__DOCUMENT SEGMENT__:
======

I thought Canada was full of leftists who care a lot more for humans than those non-caring conservatives...
Course two out of three cars could have been from the U.S. Heh heh heh...
Agreed, very strange. My father was a policeman back in the "old days" and it was common practice to take paint samples off of cars to help identify the other impacting vehicle, even if there wasn't a fatality involved.
I'm astonished that the whole section of roadway wasn't closed down immediately and the entire area gone over with a fine-tooth comb in an effort to find evidence.
I'm an EMS worker here in the USA, and I'm accustomed to parking my rig far enough away to avoid any chance of disturbing a potential crime scene investigation, even if no fatality is involved.
It's quite baffling to me as to why the RCMP avoided doing what I consider to be an extremely basic and time-proven bit of police work.
Much of the area lies within the Morley Native Reserve, which had been the site of numerous crimes, strange murder/suicides, etc. back a few years ago.
Well, natives are famous for drinking a lot. What a heartless thing to do though.
McDougall Church, Morley, Alberta (note the peaks of the Canadian Rockies in the background)
The Morley Flat in the Alberta foothills, with Mount Yamnuska in the background
I thought the Canadians loved each other more than we Americans love each other? Or is that just when shooting is involved?
This is terrible. Remains. Ugh. And so young too.
Nice, a bit isolated, though.
No one seems to have noticed or commented on this staggering piece of information. The parent(s) of a sixteen-year-old girl let her stay out all night at a party and then walk home alone? Interesting attitude toward parenting. They can cry and say they're grieved at her death, but they have some responsibility in it.
It looks that way in the photos, but it's not as remote as it seems. It's an empty area because it's inside the reserve, but it's only about a 40-minute drive from there to downtown Calgary and a 40-minute drive to the resort town of Banff in the Rockies.
I see.
There's a gravel road running parallel to the Trans-Canada Highway in that area, and as I drove through the blinding snow in a mild panic when I came upon a strange scene. I could see a pickup truck driving pretty fast along the parallel road through deep snow drifts. A couple of natives from the Morley reserve were standing in the back of it yelling out at something behind the truck, and when I looked back I could see another guy who was being towed behind on a pair of skis. I've never seen anything like that. LOL.
Pretty wild I might add, lol.
Indians are generally disliked, publicly defamed, kept out of work and away from other people in Canada. It's not like the USA now at all, where a great number of our population are part Indian and away from reservations.
That's very sad, I had no idea. Do you think that this attitude would manifest itself in literally hundreds of drivers driving past an Indian GIRL'S body on the highway without even bothering to stop? (I bolded her gender because I am of that old, discredited school that believes women are the Crown of Creation and the Light of the Universe, and deserve every possible bit of adoration and respect at all times)
Do you think that it would also manifest itself in the RCMP officers doing what appears to be a breathtakingly substandard and unprofessional "investigation" of the crime scene?
Sorry if I seem naive about Canada.....I've made it a point to avoid visiting Canada for a great many years because it seems that many of Canada's people and Government officials have not been terribly congenial toward us Yanks.
Thanks for the nice (pro-fem) thought. We appreciate you guys too.

======

Item position entries

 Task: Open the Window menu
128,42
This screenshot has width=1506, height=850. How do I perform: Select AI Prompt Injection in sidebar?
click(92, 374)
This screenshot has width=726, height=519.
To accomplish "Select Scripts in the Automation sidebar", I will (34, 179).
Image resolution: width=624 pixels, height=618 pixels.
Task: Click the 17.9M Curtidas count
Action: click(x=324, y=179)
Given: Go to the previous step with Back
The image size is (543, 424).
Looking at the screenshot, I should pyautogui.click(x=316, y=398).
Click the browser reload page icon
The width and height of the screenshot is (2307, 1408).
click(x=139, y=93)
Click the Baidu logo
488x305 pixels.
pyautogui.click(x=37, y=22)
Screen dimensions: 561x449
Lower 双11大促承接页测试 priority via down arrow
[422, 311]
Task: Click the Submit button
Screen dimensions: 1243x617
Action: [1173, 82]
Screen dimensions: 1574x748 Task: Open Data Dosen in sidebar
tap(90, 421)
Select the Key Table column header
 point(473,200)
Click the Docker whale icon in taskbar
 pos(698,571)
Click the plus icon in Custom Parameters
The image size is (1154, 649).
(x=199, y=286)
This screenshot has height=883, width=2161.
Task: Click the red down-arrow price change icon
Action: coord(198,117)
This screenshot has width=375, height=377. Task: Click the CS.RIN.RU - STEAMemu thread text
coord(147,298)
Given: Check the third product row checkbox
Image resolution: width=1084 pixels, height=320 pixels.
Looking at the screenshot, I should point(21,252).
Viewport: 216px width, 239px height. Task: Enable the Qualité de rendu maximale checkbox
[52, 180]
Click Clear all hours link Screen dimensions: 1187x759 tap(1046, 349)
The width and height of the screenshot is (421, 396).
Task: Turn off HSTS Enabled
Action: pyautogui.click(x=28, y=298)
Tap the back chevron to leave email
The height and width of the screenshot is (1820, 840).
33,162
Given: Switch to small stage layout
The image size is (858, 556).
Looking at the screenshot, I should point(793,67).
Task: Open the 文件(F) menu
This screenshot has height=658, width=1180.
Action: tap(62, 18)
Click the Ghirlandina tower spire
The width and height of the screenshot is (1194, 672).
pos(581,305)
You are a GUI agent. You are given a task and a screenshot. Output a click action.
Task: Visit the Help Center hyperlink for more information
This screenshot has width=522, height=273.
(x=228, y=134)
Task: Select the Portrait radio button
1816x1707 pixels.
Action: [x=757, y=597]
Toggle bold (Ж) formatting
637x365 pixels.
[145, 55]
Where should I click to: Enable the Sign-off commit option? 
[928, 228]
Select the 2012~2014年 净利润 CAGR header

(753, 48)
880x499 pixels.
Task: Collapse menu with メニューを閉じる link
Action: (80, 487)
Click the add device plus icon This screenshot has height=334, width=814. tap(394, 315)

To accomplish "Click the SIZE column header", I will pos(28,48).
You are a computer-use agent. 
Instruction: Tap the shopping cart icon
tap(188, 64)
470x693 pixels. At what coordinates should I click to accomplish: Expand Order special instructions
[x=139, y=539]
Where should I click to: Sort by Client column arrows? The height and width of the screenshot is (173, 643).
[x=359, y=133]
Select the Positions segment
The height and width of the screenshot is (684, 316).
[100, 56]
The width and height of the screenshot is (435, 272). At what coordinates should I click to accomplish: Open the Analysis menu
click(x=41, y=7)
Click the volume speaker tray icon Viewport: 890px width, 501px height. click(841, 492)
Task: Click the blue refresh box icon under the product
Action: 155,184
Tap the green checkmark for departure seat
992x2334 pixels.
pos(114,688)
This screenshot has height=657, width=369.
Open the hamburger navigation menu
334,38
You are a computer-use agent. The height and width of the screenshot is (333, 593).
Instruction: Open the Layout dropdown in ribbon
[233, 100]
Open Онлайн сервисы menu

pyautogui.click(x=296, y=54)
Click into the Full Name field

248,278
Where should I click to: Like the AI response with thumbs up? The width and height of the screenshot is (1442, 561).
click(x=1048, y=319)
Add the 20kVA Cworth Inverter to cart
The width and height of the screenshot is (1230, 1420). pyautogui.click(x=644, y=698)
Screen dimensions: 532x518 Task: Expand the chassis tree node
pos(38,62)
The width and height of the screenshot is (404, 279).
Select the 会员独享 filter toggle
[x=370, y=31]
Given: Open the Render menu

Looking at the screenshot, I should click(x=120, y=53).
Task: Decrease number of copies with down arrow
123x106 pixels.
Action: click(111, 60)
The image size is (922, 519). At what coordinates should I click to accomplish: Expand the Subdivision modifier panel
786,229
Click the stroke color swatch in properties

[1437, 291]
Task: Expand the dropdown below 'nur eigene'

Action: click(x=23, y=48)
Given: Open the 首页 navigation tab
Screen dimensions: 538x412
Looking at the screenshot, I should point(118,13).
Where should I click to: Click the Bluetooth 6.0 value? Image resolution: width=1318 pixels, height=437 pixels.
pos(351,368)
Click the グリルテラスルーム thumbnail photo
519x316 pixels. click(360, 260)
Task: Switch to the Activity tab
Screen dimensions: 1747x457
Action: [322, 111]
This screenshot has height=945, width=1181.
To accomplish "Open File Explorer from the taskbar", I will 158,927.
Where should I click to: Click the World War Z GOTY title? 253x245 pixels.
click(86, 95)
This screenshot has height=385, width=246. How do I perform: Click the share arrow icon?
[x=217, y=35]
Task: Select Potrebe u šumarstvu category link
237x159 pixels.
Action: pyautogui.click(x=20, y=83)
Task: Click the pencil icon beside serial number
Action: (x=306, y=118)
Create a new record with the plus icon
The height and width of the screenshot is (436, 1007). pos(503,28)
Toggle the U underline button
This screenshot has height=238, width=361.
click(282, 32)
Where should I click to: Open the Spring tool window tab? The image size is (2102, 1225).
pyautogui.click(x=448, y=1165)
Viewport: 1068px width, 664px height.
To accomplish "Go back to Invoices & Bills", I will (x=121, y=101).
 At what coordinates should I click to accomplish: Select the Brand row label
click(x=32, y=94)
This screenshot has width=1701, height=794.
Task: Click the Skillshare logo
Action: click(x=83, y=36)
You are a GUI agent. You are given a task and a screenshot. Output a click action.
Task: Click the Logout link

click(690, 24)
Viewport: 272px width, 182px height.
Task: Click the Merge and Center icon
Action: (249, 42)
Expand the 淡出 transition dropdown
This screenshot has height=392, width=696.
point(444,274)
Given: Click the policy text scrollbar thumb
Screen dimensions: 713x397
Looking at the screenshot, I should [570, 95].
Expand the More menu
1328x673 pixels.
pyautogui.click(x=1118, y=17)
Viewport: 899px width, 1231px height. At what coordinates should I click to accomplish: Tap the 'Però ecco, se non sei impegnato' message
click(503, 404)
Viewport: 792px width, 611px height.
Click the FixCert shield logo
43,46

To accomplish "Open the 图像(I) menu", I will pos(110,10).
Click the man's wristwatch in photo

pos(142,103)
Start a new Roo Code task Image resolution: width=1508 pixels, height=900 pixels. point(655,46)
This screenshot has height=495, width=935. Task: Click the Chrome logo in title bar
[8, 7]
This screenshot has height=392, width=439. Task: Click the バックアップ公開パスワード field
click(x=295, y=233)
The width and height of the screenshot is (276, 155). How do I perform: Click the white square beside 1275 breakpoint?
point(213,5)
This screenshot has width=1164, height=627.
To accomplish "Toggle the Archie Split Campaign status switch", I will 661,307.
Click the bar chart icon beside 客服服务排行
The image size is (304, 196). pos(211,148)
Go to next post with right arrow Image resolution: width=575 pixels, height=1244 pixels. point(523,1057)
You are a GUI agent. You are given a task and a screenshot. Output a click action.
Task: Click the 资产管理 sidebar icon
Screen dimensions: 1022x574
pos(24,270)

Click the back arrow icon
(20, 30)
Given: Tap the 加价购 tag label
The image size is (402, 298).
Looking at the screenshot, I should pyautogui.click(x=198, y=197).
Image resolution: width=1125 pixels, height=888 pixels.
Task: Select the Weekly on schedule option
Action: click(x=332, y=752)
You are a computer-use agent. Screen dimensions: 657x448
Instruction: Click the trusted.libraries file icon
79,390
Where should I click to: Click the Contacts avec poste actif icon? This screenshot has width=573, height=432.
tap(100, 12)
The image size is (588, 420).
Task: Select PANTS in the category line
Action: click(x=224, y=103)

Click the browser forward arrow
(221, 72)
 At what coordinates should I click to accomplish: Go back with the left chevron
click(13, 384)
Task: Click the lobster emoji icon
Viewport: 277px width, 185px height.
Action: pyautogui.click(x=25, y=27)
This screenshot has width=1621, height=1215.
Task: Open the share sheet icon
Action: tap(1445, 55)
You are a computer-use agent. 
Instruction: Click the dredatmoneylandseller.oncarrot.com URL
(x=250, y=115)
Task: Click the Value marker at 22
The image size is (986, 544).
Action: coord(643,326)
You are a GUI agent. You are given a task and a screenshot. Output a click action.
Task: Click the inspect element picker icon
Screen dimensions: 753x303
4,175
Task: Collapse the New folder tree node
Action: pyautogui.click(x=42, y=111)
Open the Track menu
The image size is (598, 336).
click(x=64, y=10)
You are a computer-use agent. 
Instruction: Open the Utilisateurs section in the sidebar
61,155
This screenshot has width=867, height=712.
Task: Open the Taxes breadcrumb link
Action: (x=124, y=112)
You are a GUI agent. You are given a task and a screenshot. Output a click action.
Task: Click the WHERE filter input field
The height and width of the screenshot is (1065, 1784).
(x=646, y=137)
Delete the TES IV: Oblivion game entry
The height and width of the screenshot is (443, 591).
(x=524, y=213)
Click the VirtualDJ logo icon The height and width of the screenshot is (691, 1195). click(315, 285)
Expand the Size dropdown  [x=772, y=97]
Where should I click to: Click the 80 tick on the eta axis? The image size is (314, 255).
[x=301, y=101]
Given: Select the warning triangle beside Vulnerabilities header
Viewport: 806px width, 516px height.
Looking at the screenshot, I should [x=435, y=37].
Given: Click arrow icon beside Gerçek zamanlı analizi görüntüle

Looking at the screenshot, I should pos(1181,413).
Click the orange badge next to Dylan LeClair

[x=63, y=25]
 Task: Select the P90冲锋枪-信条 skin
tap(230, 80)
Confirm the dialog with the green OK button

======

__TASKS AND EXERCISES__:
[1] Quote the discussion thread from "Much of the" to "so young too.".
[2] According to the discussion thread, about how long is the drive from the area to downtown Calgary?

__RESULTS FOR EACH TASK__:
[1]
Much of the area lies within the Morley Native Reserve, which had been the site of numerous crimes, strange murder/suicides, etc. back a few years ago.
Well, natives are famous for drinking a lot. What a heartless thing to do though.
McDougall Church, Morley, Alberta (note the peaks of the Canadian Rockies in the background)
The Morley Flat in the Alberta foothills, with Mount Yamnuska in the background
I thought the Canadians loved each other more than we Americans love each other? Or is that just when shooting is involved?
This is terrible. Remains. Ugh. And so young too.

[2] About 40 minutes.